**** Text extract

Wong Jing
"The most important day for me is not the first day of shooting, it is the opening day. If the audience likes the movie, then I have done my job...to me a director is like a chef. I make the dishes that the audience wants to eat. Most directors love their movies, but I never fall in love with mine. When they are editing, it’s like they are making love to the film. They hate to finish it. But I don’t. I always edit my movies very fast. I try to give the audience what they want. That’s the way I’ve done it for the last 20 years."
One of Hong Kong's most prolific and controversial filmmakers, Wong Jing (sometimes credited as Wong Ching or Wang Jing) was born in 1956 in Hong Kong and got his start in the entertainment industry early, since his father Wong Tin Lam was a TV drama director. It seemed inevitable that he would follow in his father's footsteps, but first he attended the Chinese University of Hong Kong, majoring in Chinese Literature. Wong didn't like college and skipped class a lot; some of his professors said they never saw him at all during the four years. He later said that the degree was worthless to him and he learned more about making movies (and making money) by cutting classes and hanging around studios, where he would get work as a director's assistant (basically a glorified errand boy) and writing scripts for his father's shows. A devout fan of classic Cantonese cinema, he impressed many of the old-timers around the studios with his knowledge of movie trivia, high work ethic and the abitlity to change scipts on the fly (a necessary skill in the fast-paced world of Hong Kong's entertainment industry). By 1978 he made his enteance into the world of movies with his script Cunning Tendency. In 1981, he had directed his first movie Challenge of the Gamesters.

********

Written exercise A: List every name under which the Wong Jing biography says he is credited.
Written exercise B: Carry on the Wong Jing biography, picking up after its final sentence.

**** Dataset content

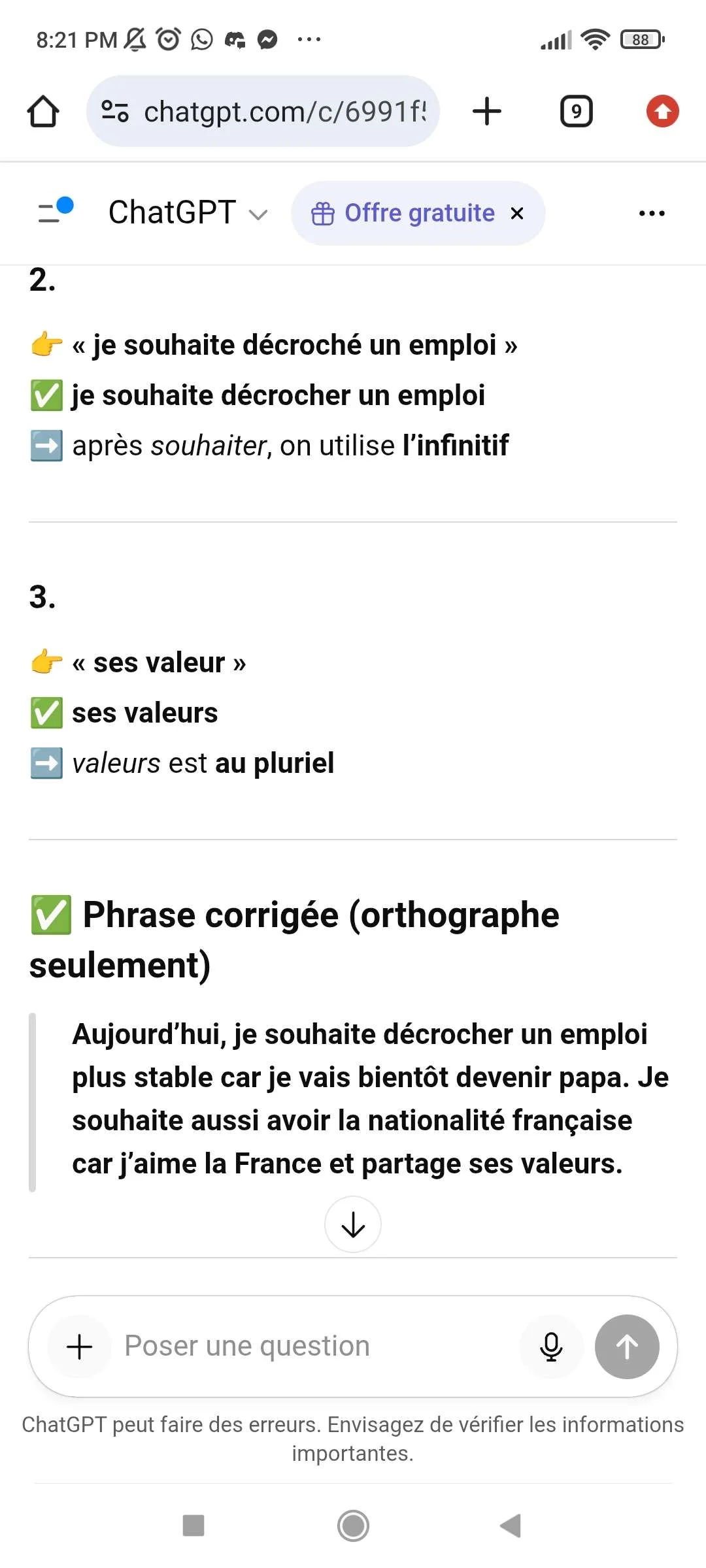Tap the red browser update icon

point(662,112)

********
**** Dataset content

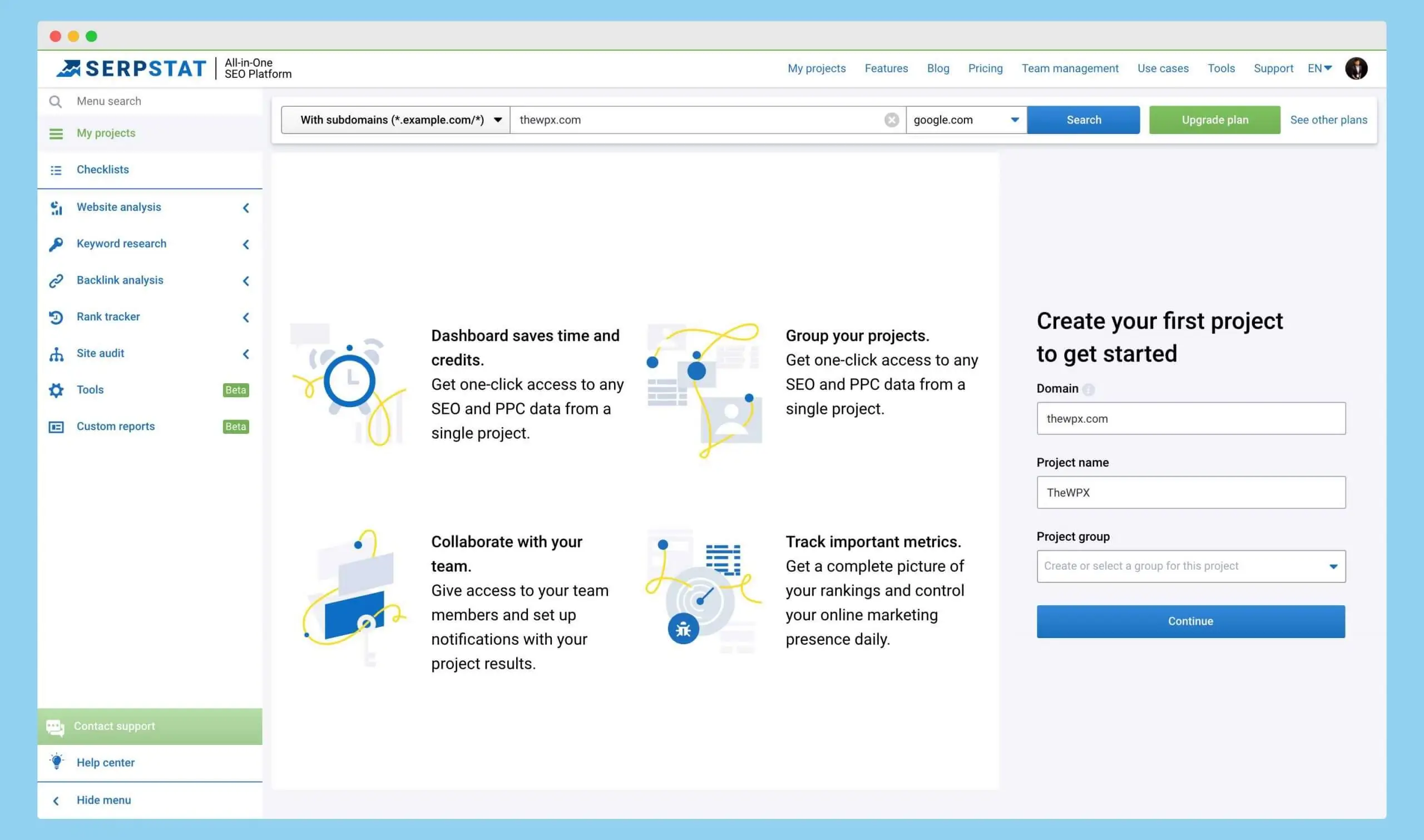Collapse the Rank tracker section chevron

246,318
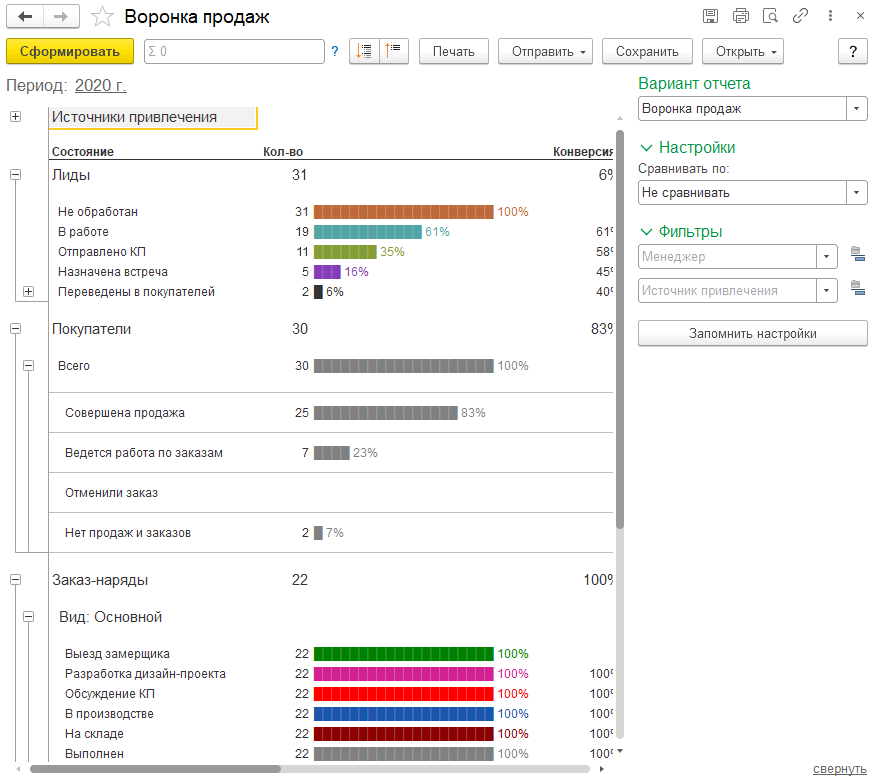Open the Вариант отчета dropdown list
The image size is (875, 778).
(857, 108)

********

Task response A: Wong Jing, Wong Ching, Wang Jing

Task response B:
Through the 1980's, he was one of Hong Kong's most prolific -- and bankable -- writers and directors. While most of his movies had little of the prestige of the "event" movies done by people like Tsui Hark, Wong had come upon a formula which virtually guaranteed to make the film break even at the box office, which in the fast-paced world of Hong Kong movies (where the average theatre run for a new movie is two weeks), is most times as good as it gets. His formula was simple -- give the audience what it wanted, mostly in the form of high doses of sex, violence and toilet humor. Wong had always viewed writing and directing as a way to get into what he considered to be the real power job in Hong Kong movie making -- producing -- and by 1989, he had completed that task with Crocodile Hunter. In 1985, Wong formed his own production company, Wong Jing's Workshop Ltd., and later became a partner in the successful BoB (Best of the Best) company, along with director/screenwriters Andrew Lau and Manfred Wong.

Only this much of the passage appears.